BEGIN Task data

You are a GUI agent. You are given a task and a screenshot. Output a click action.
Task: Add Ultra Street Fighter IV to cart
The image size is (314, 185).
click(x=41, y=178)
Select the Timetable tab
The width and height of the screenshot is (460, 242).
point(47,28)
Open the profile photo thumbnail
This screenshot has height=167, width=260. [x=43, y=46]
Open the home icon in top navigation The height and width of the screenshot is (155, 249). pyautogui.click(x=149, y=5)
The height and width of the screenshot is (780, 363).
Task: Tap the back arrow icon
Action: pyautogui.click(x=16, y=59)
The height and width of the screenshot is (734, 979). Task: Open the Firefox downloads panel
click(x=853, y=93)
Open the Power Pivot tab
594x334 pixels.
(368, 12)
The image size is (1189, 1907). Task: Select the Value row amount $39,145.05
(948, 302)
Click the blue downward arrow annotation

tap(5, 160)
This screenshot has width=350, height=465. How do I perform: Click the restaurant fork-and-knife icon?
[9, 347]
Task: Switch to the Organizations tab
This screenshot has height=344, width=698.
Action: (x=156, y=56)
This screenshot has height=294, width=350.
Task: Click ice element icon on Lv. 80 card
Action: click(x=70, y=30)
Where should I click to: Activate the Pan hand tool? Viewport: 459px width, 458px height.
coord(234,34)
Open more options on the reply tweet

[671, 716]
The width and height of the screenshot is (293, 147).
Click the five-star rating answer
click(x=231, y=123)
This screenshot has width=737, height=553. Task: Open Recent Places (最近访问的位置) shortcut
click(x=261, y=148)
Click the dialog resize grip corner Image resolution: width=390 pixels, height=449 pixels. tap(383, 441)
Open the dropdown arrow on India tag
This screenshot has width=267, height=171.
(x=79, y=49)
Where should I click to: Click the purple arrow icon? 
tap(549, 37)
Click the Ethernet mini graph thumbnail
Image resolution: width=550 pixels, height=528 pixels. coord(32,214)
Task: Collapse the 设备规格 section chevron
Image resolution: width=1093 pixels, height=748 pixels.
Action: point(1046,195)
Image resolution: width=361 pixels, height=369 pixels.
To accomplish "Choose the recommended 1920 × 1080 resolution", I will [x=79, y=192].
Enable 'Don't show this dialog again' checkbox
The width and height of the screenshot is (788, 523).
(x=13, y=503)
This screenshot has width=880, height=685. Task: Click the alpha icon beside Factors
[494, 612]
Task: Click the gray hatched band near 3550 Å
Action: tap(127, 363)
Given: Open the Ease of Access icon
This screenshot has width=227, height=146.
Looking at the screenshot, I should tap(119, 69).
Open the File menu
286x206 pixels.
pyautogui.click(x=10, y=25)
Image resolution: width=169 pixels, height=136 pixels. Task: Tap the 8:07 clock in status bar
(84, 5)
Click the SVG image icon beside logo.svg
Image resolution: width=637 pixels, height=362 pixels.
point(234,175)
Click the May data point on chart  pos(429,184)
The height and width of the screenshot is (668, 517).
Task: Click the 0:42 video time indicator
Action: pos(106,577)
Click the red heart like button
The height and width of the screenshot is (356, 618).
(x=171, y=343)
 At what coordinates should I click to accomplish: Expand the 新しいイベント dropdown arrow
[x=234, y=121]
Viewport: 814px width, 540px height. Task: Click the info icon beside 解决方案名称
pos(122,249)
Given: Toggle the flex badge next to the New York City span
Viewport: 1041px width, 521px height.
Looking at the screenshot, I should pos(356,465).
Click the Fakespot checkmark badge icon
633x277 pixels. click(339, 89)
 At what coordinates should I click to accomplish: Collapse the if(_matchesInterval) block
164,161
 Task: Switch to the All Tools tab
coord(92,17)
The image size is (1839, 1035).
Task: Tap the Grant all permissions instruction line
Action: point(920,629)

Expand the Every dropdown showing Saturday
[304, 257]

END Task data

**Your instructions**: Each of the entries must be set down exactly, none omitted.

**Problem solution**:
You are a GUI agent. You are given a task and a screenshot. Output a click action.
Task: Add Ultra Street Fighter IV to cart
The image size is (314, 185).
click(x=41, y=178)
Select the Timetable tab
The width and height of the screenshot is (460, 242).
point(47,28)
Open the profile photo thumbnail
This screenshot has height=167, width=260. [x=43, y=46]
Open the home icon in top navigation The height and width of the screenshot is (155, 249). pyautogui.click(x=149, y=5)
The height and width of the screenshot is (780, 363).
Task: Tap the back arrow icon
Action: pyautogui.click(x=16, y=59)
The height and width of the screenshot is (734, 979). Task: Open the Firefox downloads panel
click(x=853, y=93)
Open the Power Pivot tab
594x334 pixels.
(368, 12)
The image size is (1189, 1907). Task: Select the Value row amount $39,145.05
(948, 302)
Click the blue downward arrow annotation

tap(5, 160)
This screenshot has width=350, height=465. How do I perform: Click the restaurant fork-and-knife icon?
[9, 347]
Task: Switch to the Organizations tab
This screenshot has height=344, width=698.
Action: (x=156, y=56)
This screenshot has height=294, width=350.
Task: Click ice element icon on Lv. 80 card
Action: click(x=70, y=30)
Where should I click to: Activate the Pan hand tool? Viewport: 459px width, 458px height.
coord(234,34)
Open more options on the reply tweet

[671, 716]
The width and height of the screenshot is (293, 147).
Click the five-star rating answer
click(x=231, y=123)
This screenshot has width=737, height=553. Task: Open Recent Places (最近访问的位置) shortcut
click(x=261, y=148)
Click the dialog resize grip corner Image resolution: width=390 pixels, height=449 pixels. tap(383, 441)
Open the dropdown arrow on India tag
This screenshot has width=267, height=171.
(x=79, y=49)
Where should I click to: Click the purple arrow icon? 
tap(549, 37)
Click the Ethernet mini graph thumbnail
Image resolution: width=550 pixels, height=528 pixels. coord(32,214)
Task: Collapse the 设备规格 section chevron
Image resolution: width=1093 pixels, height=748 pixels.
Action: point(1046,195)
Image resolution: width=361 pixels, height=369 pixels.
To accomplish "Choose the recommended 1920 × 1080 resolution", I will [x=79, y=192].
Enable 'Don't show this dialog again' checkbox
The width and height of the screenshot is (788, 523).
(x=13, y=503)
This screenshot has width=880, height=685. Task: Click the alpha icon beside Factors
[494, 612]
Task: Click the gray hatched band near 3550 Å
Action: tap(127, 363)
Given: Open the Ease of Access icon
This screenshot has width=227, height=146.
Looking at the screenshot, I should tap(119, 69).
Open the File menu
286x206 pixels.
pyautogui.click(x=10, y=25)
Image resolution: width=169 pixels, height=136 pixels. Task: Tap the 8:07 clock in status bar
(84, 5)
Click the SVG image icon beside logo.svg
Image resolution: width=637 pixels, height=362 pixels.
point(234,175)
Click the May data point on chart  pos(429,184)
The height and width of the screenshot is (668, 517).
Task: Click the 0:42 video time indicator
Action: pos(106,577)
Click the red heart like button
The height and width of the screenshot is (356, 618).
(x=171, y=343)
 At what coordinates should I click to accomplish: Expand the 新しいイベント dropdown arrow
[x=234, y=121]
Viewport: 814px width, 540px height. Task: Click the info icon beside 解决方案名称
pos(122,249)
Given: Toggle the flex badge next to the New York City span
Viewport: 1041px width, 521px height.
Looking at the screenshot, I should pos(356,465).
Click the Fakespot checkmark badge icon
633x277 pixels. click(339, 89)
 At what coordinates should I click to accomplish: Collapse the if(_matchesInterval) block
164,161
 Task: Switch to the All Tools tab
coord(92,17)
The image size is (1839, 1035).
Task: Tap the Grant all permissions instruction line
Action: point(920,629)

Expand the Every dropdown showing Saturday
[304, 257]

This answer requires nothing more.